Park Slope, Bay Ridge, the Upper West Side and Forest Hills are the best neighborhoods to move to if you want to get a subway seat during the a.m. rush hour, transit data show.
As long as you’re willing to ride the local.
New York’s subway system has been breaking ridership records in the last year, with 6 million people cramming onto trains on each of 29 different days in 2014. But riders looking to escape sardine-can trains can take the R line into Manhattan from Brooklyn neighborhoods including Park Slope, Bay Ridge and Sunset Park.
That line operates at only 57 percent capacity.
MTA officials say this is because R train riders typically transfer in Brooklyn to either the express N train at 59th Street or the D train at 36th Street in order to shave a few minutes off their commutes — even though those lines are more crowded.
Bruni Perez, 38, of Bay Ridge said the R is a long trip for her but worth it to read in peace.
“I usually do get a seat,” she said. “You have to get on towards the back.
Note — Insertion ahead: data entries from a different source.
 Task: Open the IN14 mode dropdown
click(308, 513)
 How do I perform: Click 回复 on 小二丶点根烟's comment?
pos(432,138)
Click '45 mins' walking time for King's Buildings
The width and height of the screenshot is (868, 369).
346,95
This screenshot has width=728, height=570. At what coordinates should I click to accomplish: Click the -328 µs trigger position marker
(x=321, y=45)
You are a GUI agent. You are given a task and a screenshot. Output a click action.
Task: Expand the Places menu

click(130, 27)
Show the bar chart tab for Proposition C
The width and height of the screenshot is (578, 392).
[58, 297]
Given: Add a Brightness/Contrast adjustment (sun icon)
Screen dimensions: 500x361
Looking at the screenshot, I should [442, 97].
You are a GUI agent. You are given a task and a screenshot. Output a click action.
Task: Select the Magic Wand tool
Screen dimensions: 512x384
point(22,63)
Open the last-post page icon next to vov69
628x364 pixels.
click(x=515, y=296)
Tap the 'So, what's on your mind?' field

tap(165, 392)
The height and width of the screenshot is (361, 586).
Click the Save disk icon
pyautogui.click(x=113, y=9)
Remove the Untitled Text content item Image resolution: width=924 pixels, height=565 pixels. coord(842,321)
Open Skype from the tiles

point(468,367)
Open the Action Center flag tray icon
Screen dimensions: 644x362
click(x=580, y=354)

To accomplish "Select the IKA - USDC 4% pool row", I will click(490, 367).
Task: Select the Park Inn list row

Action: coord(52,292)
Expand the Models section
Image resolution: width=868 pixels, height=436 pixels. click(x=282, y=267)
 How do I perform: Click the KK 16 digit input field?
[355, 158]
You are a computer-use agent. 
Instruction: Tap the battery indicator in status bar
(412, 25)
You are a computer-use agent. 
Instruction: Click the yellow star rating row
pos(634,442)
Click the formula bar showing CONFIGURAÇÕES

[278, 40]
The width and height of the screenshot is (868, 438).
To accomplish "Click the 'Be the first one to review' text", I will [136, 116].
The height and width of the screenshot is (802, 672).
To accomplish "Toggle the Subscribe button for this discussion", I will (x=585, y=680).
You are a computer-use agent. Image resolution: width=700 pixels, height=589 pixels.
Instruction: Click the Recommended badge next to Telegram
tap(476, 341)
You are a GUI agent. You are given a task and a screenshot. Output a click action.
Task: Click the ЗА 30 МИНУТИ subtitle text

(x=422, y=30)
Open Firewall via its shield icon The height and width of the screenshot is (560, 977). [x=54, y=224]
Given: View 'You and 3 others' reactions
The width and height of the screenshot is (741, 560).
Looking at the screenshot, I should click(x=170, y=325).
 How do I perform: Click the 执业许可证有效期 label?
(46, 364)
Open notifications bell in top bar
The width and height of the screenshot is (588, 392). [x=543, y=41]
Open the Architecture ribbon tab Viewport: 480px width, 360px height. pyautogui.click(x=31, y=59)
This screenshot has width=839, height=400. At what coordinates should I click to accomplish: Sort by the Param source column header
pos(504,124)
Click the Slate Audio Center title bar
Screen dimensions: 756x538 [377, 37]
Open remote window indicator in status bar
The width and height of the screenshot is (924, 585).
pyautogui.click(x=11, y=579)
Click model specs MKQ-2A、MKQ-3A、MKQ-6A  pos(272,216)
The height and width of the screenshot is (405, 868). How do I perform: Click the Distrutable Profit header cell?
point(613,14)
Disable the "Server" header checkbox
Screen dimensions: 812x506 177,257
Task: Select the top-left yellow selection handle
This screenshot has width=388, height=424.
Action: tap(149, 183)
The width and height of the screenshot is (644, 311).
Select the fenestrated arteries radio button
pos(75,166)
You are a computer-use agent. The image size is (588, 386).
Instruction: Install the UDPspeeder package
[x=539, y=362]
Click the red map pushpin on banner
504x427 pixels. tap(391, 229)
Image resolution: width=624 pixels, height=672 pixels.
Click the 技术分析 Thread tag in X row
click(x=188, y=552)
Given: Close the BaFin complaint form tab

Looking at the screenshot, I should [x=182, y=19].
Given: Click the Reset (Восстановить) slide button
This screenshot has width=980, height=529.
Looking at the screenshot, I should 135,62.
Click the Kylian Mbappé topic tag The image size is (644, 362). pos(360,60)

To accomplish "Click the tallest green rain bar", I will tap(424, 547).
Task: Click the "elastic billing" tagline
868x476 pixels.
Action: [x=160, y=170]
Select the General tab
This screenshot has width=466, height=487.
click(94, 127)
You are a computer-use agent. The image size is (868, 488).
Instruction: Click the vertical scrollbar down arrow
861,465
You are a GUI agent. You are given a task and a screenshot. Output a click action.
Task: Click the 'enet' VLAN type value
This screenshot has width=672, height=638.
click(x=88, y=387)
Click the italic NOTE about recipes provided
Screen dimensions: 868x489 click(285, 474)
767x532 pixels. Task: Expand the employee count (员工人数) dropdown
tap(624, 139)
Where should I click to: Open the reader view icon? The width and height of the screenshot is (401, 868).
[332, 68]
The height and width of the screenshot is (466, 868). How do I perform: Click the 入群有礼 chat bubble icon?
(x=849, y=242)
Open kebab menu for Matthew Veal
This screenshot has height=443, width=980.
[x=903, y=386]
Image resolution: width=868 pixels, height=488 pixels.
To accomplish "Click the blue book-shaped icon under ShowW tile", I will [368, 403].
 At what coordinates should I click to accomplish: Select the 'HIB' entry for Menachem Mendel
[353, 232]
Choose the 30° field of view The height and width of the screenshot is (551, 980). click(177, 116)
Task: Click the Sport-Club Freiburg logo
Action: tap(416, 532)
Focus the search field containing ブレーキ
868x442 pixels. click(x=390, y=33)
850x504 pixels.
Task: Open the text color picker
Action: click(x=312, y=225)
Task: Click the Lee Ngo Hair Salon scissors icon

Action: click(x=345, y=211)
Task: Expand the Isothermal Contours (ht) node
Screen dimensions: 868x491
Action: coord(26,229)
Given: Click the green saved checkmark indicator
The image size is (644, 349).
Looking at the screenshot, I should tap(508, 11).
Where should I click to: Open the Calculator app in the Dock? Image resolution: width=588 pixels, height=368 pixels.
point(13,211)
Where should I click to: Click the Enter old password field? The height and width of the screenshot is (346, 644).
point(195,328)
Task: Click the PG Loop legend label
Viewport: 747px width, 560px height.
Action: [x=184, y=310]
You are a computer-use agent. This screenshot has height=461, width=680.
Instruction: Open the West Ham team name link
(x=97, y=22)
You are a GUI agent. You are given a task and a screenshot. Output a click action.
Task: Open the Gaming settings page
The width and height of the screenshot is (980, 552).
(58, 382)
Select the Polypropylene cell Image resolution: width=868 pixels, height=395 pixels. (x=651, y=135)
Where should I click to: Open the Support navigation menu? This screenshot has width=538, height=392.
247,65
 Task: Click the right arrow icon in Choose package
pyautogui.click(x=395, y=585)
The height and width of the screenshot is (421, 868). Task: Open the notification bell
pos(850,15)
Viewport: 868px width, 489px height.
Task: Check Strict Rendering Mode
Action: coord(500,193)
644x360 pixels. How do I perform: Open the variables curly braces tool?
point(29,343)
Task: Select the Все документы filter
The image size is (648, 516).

It’s a slow train, you slog through Brooklyn, but having a seat and being able to read my Kindle makes it bearable.”
Others said that though they might not always get a seat on the R train, it’s still a lot less crowded.
“It’s not super crowded, but I’m usually standing,” said Justin Felder, 25, who lives off the Union Street stop.
Upper West Siders also have good odds of getting a seat, as long as they don’t mind taking the local.
The B and C lines above 60th Street only run at 58 percent capacity.
“Oh no! My secret is out,” said Cindy Martinez, 48. “I avoid the 2 and 3 in Manhattan. Crazy crowded. You take the B or the C to the Upper West Side, and you almost always get a seat. Plus it’s quiet. It’s like Upper Manhattan’s secret.”
Unlike the Upper East Side, where the Second Avenue Subway line is being built, the Upper West Side has two major subway routes — one on Broadway and the other on Central Park West.
The next-best lines are the M and R trains from Queens to Manhattan.
The lines, which are 59 percent full, run through neighborhoods including Jackson Heights, Forest Hills and Rego Park.
The G train, which runs from Queens to Brooklyn, as well as the 2 and 3 line from Brooklyn to Manhattan, are other lines that aren’t packed to the gills.
The MTA says they are at 61 and 63 percent capacity, respectively, during rush hour.